Mumps has generally been regarded as an uncommon and mild self-limiting illness of early childhood. However, a new study¹ has shown that there has been a resurgence of the highly infectious disease, and that it is now presenting in adolescents and young adults.
In 2007, 76 per cent of the mumps cases in Australia presented in people aged 20 or older. During the period 1999-2007, the notification rates of mumps among people born between 1978–1982 was more than threefold higher, and they had significantly higher mean hospitalisation rates than others born pre-1978 and post-1982. This is important as mumps tends to be more severe in this older age group compared to childhood infections, and/or with more complications such as inflammation of the testes, epididymis or ovaries.
A viral infection that can be caught by anyone at any age, mumps is much more dangerous for adult men rather than for children. Besides causing swelling of the salivary glands, fever and headaches, it can also cause inflammation and pain in the testes. While permanent loss of fertility is a rare complication, 50 per cent of males will develop testicular atrophy and sperm production can be reduced in one in eight men. Mild cases will still stop sperm production, but only for a short time of six to 12 months².
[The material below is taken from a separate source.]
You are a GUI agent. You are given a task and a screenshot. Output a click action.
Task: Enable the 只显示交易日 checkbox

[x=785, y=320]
The disease is transmitted rapidly through droplets and enters the body through the respiratory tract. People are infectious from about a week before the onset of the swelling for about nine days or until symptoms have resolved, whichever comes first.
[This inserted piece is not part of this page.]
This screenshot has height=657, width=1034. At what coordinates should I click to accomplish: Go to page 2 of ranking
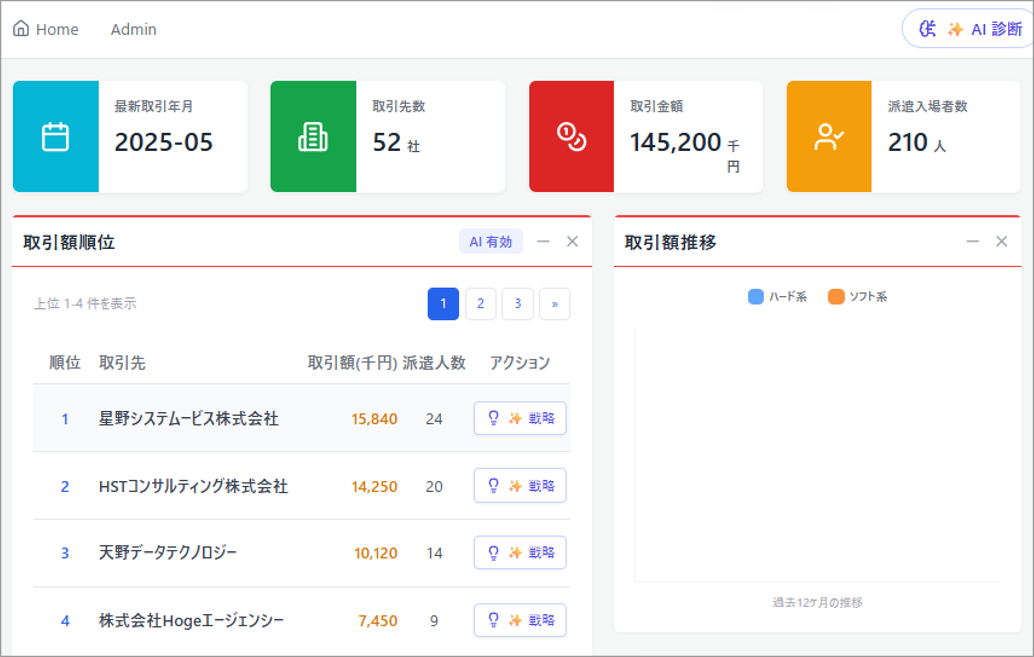[480, 304]
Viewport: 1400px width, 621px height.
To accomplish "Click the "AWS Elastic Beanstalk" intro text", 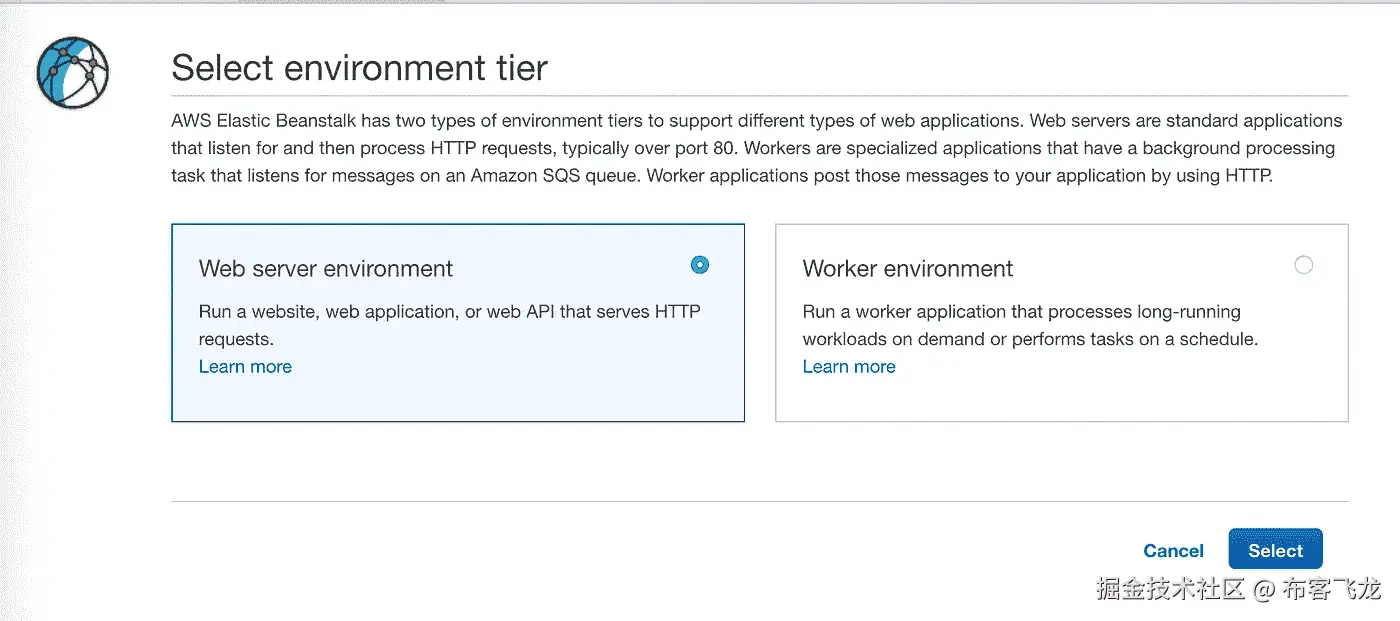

In Australia, the measles-mumps-rubella (MMR) vaccine is currently recommended for children at the ages one and four years. The MMR vaccine is provided free of charge for all age groups in many Australian jurisdictions. The vaccine’s effectiveness after one dose is about 88 per cent and approaches 95 per cent after two doses.
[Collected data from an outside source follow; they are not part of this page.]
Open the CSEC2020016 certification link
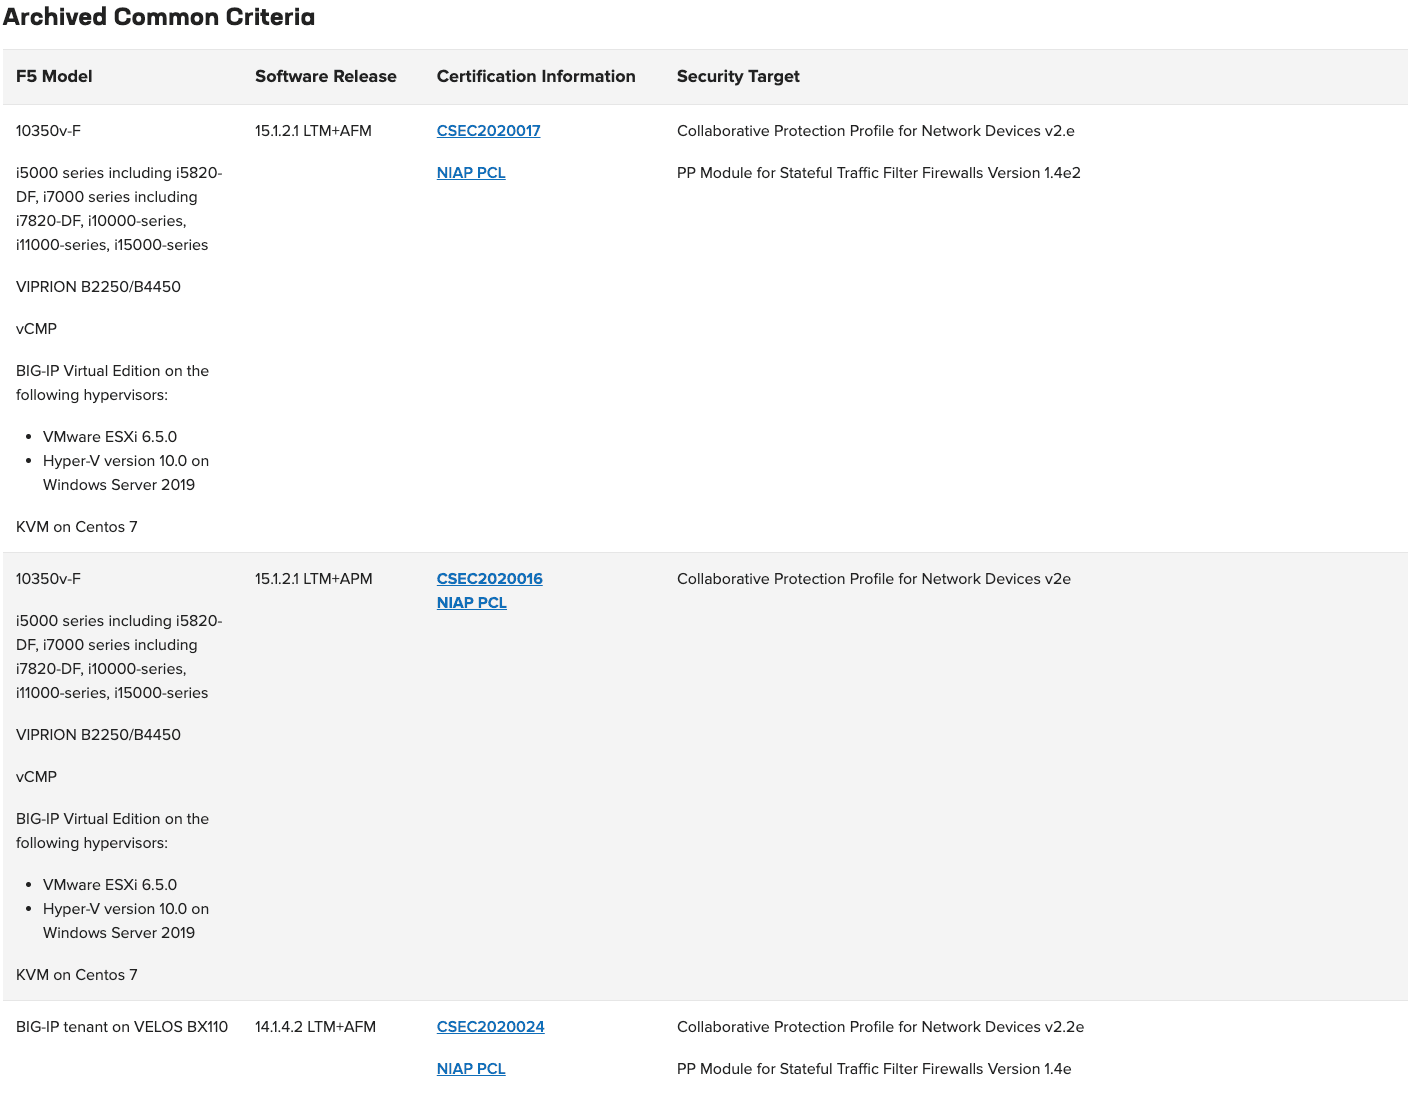Screen dimensions: 1408x1093 pos(489,578)
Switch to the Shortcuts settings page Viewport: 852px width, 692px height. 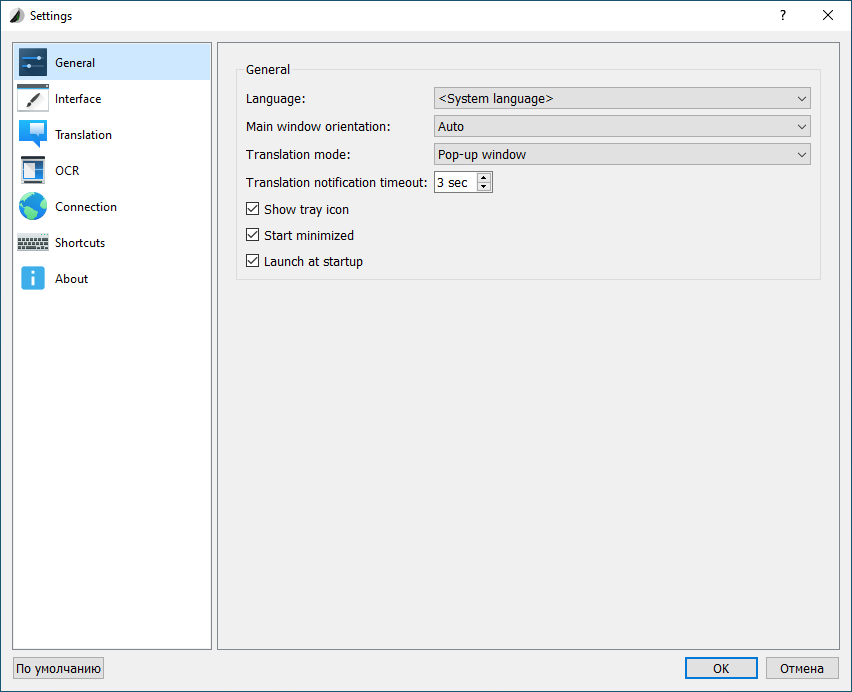tap(80, 243)
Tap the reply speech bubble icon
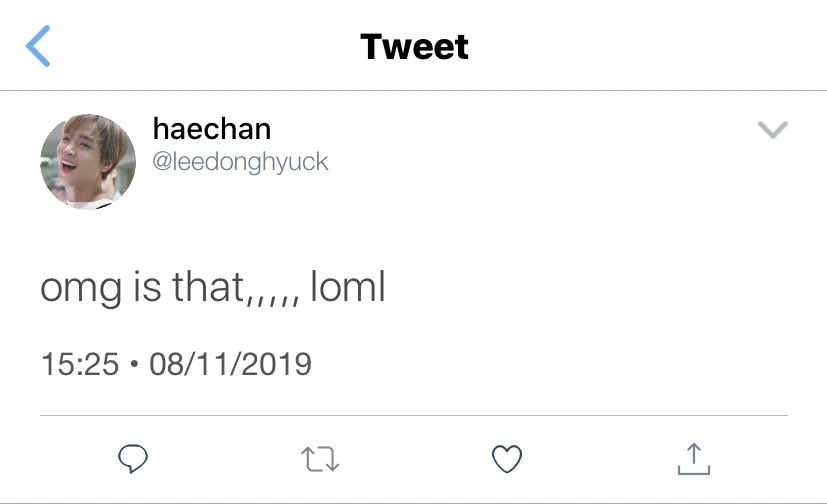 133,459
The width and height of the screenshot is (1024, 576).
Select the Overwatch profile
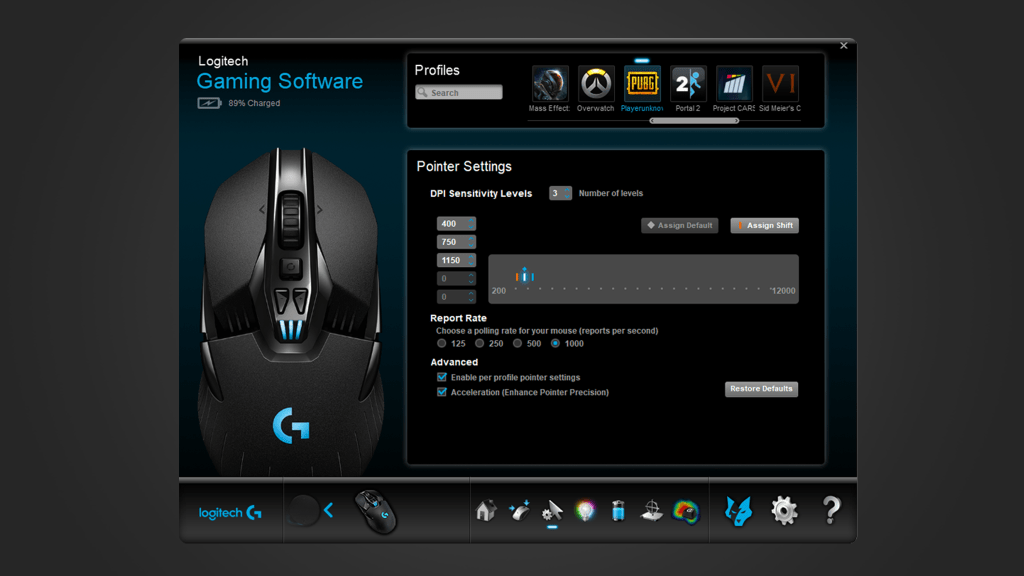click(596, 85)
With the current outbreak identified, the priority is to target young adults born between the years 1978–1982, now aged 25–30 years, as this group is shown to have an increased susceptibility and occurrence of mumps. This group and any general public who are unsure if they are immunised, should visit their GP’s to check their level of immunisation or to have a second dose of MMR vaccine.
The recommendations made in these recent publications, being:
- Young adults, particularly those born during the late 1970s and early 1980s should visit their doctor’s to check if their MMR vaccination is valid, and if not, to be vaccinated
- As nominated by the study, GPs need to be more aware of the disease and to be familiar with the available tools for diagnosis
- As the specified age group at risk are a well travelled group, it is an important opportunity for GPs to give a second dose of MMR at the time before the young adult travels overseas
- To prevent spreading the disease, people with mumps should stay at home for nine days after the onset of swelling
In addition Andrology Australia and the Fertility Society of Australia strongly recommend that:
- Young boys should be vaccinated against the mumps virus to protect their fertility and health for the longer-term
The general public and GPs can be regularly updated with independent and accurate information through the Andrology Australia website at www.andrologyaustralia.org.
1. Aratchige PE, McIntyre PB, Quinn HE, Gilbert GL. Recent increases in mumps incidence in the 1998 Australian Measles Control Campaign. MJA 2008; 189: 434–437.
2. Senanayake SN. Mumps: a resurgent disease with protean manifestations. MJA 2008; 189: 456–459.